I agonized over this with my doughter being around this age. Many start much yunger these days and I knew only to well. I spoke to my wife who did'nt want to deal with it at first.I did'nt give up until my wife asured me contraception (the pill) was perscribed by our doctor. If i could go back in time I would take here to the dr myself, make sure it was an inplant and see it go in AND I'M VERY SERIOUS ABOUT THAT. As the pill did'nt get a proper chance. I've had years to think about it and I think it's the best I could have don. The kids are great but I should have at least took care of that. I could'nt stop her seeing boys without using a lock and chain or baring her exit 24h for every minute of the day.

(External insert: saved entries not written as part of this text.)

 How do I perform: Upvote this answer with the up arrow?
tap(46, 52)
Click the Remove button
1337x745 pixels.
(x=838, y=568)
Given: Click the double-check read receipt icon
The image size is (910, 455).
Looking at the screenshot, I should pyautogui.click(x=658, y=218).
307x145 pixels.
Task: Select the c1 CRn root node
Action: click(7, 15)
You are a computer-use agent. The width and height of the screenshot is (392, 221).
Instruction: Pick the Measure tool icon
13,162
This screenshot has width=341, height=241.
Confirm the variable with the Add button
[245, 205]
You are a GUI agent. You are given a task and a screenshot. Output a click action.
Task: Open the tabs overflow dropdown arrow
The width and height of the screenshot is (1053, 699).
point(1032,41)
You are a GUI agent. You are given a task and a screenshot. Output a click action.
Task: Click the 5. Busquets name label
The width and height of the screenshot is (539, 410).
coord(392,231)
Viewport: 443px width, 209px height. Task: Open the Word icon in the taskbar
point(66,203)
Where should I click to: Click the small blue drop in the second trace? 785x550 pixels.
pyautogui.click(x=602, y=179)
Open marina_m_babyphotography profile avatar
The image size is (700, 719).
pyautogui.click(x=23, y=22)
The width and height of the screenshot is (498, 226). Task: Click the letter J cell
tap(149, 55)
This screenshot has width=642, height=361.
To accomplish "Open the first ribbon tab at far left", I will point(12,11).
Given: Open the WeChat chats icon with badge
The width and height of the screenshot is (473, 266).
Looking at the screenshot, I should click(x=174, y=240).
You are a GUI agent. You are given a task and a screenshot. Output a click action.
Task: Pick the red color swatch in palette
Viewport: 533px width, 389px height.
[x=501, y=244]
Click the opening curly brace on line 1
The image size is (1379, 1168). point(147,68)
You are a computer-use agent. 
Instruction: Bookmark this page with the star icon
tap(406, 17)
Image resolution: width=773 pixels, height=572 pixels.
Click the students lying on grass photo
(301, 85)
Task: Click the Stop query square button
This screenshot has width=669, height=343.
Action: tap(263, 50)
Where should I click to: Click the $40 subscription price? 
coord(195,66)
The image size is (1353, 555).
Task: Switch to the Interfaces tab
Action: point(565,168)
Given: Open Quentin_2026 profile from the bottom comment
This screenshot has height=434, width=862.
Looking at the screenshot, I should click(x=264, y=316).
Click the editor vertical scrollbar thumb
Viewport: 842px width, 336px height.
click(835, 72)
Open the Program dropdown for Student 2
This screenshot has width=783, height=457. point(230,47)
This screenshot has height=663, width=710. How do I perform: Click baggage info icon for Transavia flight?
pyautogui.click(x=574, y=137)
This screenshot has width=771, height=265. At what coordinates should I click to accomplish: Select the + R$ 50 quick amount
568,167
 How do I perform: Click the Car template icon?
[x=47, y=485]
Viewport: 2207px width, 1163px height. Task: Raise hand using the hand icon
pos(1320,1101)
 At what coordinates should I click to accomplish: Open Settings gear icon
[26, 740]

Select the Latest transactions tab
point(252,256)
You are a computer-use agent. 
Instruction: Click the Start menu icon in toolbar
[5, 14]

She now has 2 children 1 of 4years and 1 of 5 months. Everything is a struggle for her and shes just 21. boyfriend is not much use, he just sleeps all the time.

Girls look thair very best at age 14 to 18 so she will likely have little trouble finding boyfriends if current one is not up to scratch.

I think you are correct not to forbid here to see someone. Nobody needs to have to deal with an angree teen going off on the mother of all tantrums while trying to adjust to life with a body flooded with new hormones that make you horney as hell. It's a crazy crazy time and some cope better than others.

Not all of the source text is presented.